**Document segment**

####

The support of the WFNS Foundation has contributed significantly to the training of neurosurgeons, who now hold leadership positions in several hospitals in the East, Central, and Southern African region. The list of specialists is shown in Figure 6. Along with funding support, the WFNS Foundation has provided equipment in form of Operating microscopes, high-speed drills, Bipolar sets, cranial and spinal sets to several of the neurosurgeons who have set up new services within the region. These are in towns, which include Mombasa, Embu, Nyeri in Kenya, Mbarara in Uganda, Mwanza and Mbeya in Tanzania, and the Mnazi Mmoja NED Institute in Zanzibar.

It is gratifying that the regional program has, since its inception in 2006, produced 19 holders of an FCS-ECSA(Neuro). Two additional candidates, Dr. William Copeland, an American Board eligible neurosurgeon, and Dr. Edwin Mogere, a graduate of the South African College of Neurosurgeons, have taken the COSECSA exam, with the intention of obtaining accreditation of their Units as Training sites at Tenwek Mission Hospital and Aga Khan University Hospital, the latter for purpose of re-accreditation. The COSECSA graduates are currently among the leadership of hospitals in the region, with others taking on the responsibility of starting new neurosurgical units in cities and towns outside of the capitals in their countries. This is in line with the objective of the Regional C-CNS-ECSAR of providing an opportunity for training to young African candidates, within Africa without the need to travel to centers in Europe or the West for their general neurosurgical training. This latter model of training in centers in Europe and the West had resulted in a large number of trained specialists not returning back home to practice and make a contribution to their countries.

####

**Stored data entries**

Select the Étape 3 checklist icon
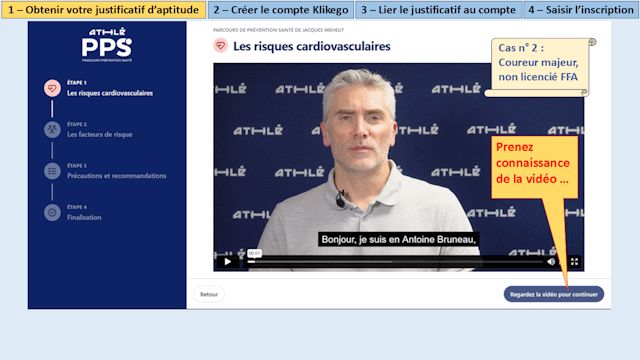The width and height of the screenshot is (640, 360). [52, 171]
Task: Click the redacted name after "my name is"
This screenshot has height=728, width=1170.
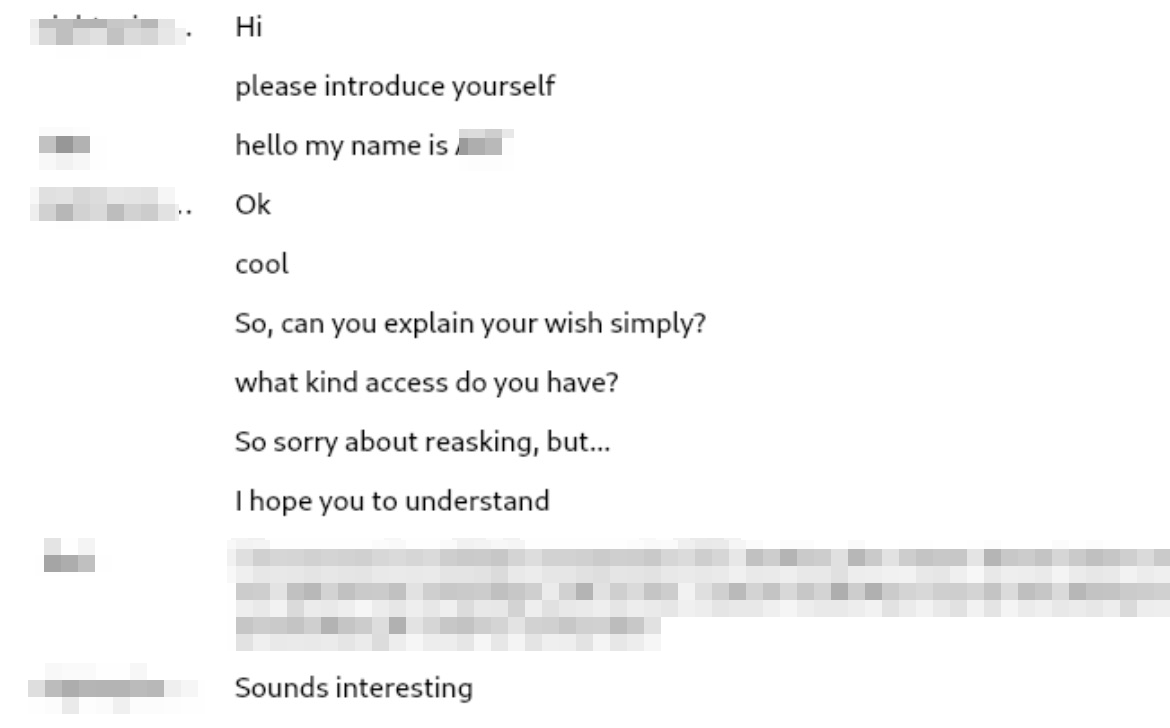Action: [x=482, y=146]
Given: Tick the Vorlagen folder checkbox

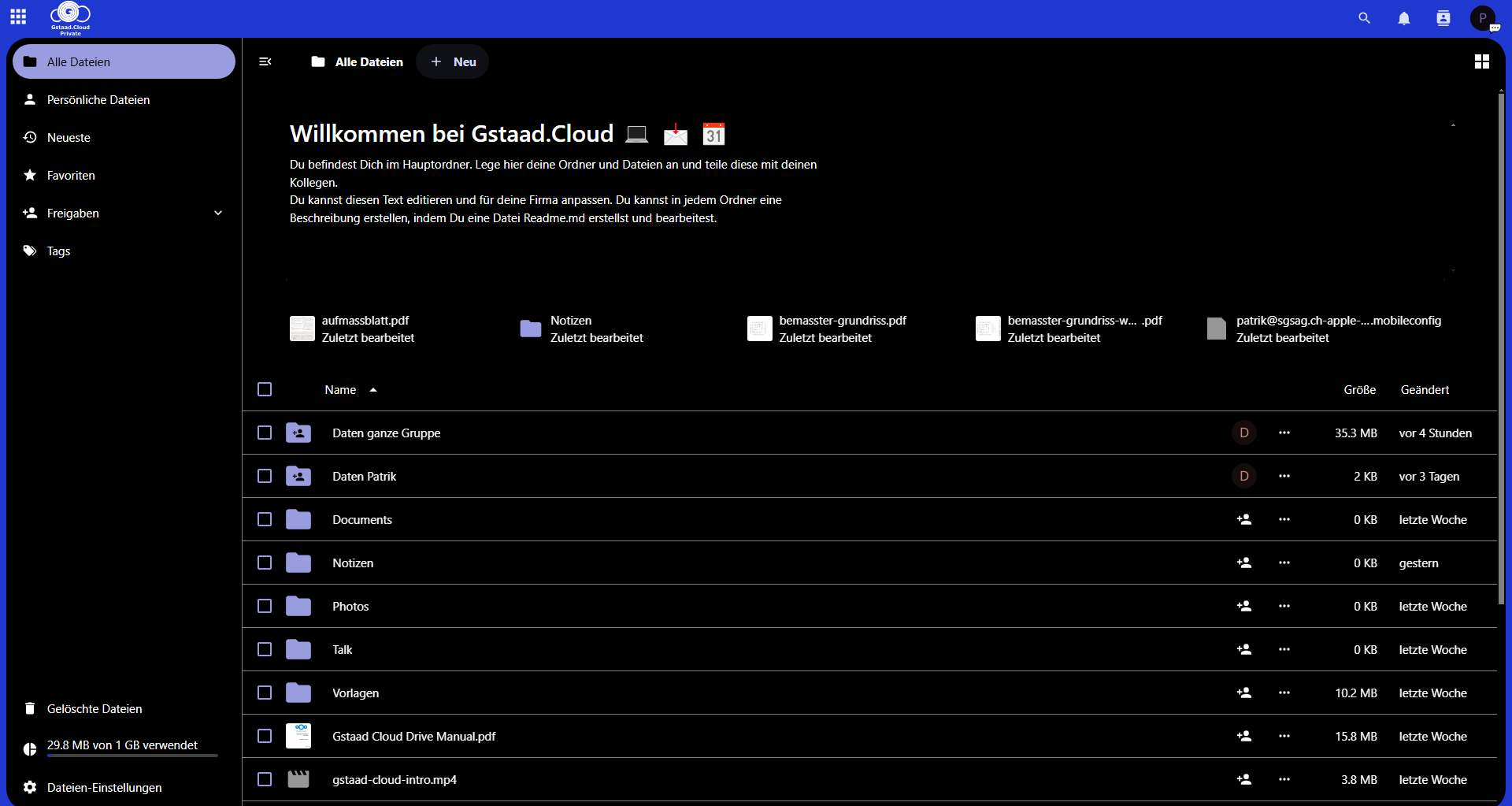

####

Copy the passage about neurosurgical training in the African region above, from "The support of" through "Institute in Zanzibar.", inclusive of both.

**Response area**
The support of the WFNS Foundation has contributed significantly to the training of neurosurgeons, who now hold leadership positions in several hospitals in the East, Central, and Southern African region. The list of specialists is shown in Figure 6. Along with funding support, the WFNS Foundation has provided equipment in form of Operating microscopes, high-speed drills, Bipolar sets, cranial and spinal sets to several of the neurosurgeons who have set up new services within the region. These are in towns, which include Mombasa, Embu, Nyeri in Kenya, Mbarara in Uganda, Mwanza and Mbeya in Tanzania, and the Mnazi Mmoja NED Institute in Zanzibar.